You need to download the dataset NUS-WIDE, IAPR-TC, MIRFlickr-25k to reproduce the exprements. Then you need pre-processed label files from google drive, and save them into corresponding datasets.
Then, please refer to Scene Graph to extract the image features.
The decomposition is applied on the pre-trained one stream VinVL model, so you need to download it first.
path/to/azcopy copy 'https://biglmdiag.blob.core.windows.net/vinvl/model_ckpts/TASK_NAME' coco_ir --recursive
Afterwards, you can run our code to train UniHash.
You can also directly use our pre-trained checkpoints for IAPR.
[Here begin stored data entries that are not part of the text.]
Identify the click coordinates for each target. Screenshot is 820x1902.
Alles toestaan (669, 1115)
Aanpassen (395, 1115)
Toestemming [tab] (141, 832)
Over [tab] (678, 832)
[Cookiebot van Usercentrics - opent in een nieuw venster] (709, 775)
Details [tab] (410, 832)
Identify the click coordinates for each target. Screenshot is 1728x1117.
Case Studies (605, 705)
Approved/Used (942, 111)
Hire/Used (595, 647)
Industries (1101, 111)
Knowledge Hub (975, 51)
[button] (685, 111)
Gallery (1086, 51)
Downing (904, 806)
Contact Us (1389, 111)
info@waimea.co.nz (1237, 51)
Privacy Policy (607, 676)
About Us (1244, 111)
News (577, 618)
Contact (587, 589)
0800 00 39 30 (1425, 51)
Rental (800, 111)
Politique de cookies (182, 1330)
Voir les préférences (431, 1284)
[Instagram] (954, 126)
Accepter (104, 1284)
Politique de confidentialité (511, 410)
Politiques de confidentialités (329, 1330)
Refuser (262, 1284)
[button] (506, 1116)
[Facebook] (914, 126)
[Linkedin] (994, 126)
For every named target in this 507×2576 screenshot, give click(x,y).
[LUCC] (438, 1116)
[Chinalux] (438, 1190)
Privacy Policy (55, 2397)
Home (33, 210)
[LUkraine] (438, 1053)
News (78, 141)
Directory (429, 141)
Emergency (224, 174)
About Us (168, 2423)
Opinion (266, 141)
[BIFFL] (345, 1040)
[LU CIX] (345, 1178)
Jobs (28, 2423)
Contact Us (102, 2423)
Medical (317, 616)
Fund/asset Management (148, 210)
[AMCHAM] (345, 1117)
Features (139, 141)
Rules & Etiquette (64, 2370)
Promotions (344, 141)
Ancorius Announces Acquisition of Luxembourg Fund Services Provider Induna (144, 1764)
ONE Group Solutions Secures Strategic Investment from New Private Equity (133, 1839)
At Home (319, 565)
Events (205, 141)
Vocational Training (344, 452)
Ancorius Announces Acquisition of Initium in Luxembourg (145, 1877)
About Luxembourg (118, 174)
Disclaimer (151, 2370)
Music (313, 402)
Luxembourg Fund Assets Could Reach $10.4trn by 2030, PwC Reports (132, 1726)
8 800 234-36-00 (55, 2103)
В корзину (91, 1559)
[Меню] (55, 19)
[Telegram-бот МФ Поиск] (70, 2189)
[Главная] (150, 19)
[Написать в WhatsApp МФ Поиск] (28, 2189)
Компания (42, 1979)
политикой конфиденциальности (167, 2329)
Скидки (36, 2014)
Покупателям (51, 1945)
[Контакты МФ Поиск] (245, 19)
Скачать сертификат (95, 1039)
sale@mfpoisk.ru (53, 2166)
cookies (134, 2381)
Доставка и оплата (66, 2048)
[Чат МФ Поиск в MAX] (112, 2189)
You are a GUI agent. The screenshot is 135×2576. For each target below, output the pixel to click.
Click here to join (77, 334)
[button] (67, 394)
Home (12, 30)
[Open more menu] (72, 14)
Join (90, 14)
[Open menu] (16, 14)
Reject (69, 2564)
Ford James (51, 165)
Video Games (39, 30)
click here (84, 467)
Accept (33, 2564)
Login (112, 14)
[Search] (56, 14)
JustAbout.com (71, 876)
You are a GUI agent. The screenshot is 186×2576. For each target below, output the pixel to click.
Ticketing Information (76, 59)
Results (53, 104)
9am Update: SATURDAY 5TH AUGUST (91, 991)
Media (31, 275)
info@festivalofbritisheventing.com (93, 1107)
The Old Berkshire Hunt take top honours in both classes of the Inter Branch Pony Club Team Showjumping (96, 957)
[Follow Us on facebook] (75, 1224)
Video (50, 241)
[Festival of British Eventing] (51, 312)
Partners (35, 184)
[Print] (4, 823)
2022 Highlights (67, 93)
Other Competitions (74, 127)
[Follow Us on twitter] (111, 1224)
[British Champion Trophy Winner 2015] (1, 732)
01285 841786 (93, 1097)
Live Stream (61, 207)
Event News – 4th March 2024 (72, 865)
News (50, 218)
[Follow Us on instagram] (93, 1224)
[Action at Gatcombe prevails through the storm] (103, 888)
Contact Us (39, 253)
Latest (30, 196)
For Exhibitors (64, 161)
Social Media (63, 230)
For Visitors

Run contrastive_learn.py using following args (take NUS-WIDE as an example):
"program": "${workspaceFolder}/try_contrastive_new.py",
"args": [
"--tagslabel", "NUS-WIDE/img_tagslabel.json", # from proided files
"--class_name", "NUS-WIDE/class_name.json", # from proided files
"--img_feat_file", "NUS-WIDE/vinvl_vg_x152c4/predictions.tsv", # extracted by Scene Graph
"--eval_model_dir", "vinvl/checkpoint-234-15000", # initialized weights
"--do_lower_case",
"--output_dir",
"output/coco_base",
"--training_size","10000",
"--query_size","5000",
"--database_size","20000",
"--class_number","80",
"--bit_num","64",
"--batch_size","128",
"--train",
"--test",
]
For test, you can use the following args:
"program": "${workspaceFolder}/base.py",
"args": [
"--tagslabel", "NUS-WIDE/img_tagslabel.json",
"--class_name", "NUS-WIDE/class_name.json",
"--img_feat_file", "NUS-WIDE/vinvl_vg_x152c4/features.tsv",
"--eval_model_dir", "/data/checkpoint/checkpoint-1340000/",
"--do_lower_case",
"--output_dir",
"output/coco_base",
"--training_size","10000",
"--query_size","5000",
"--database_size","20000",
"--class_number","80",
"--bit_num","64",
"--batch_size","128",
"--test",
]
This repo is modified based on the VinVL, we thank the authors for sharing their project.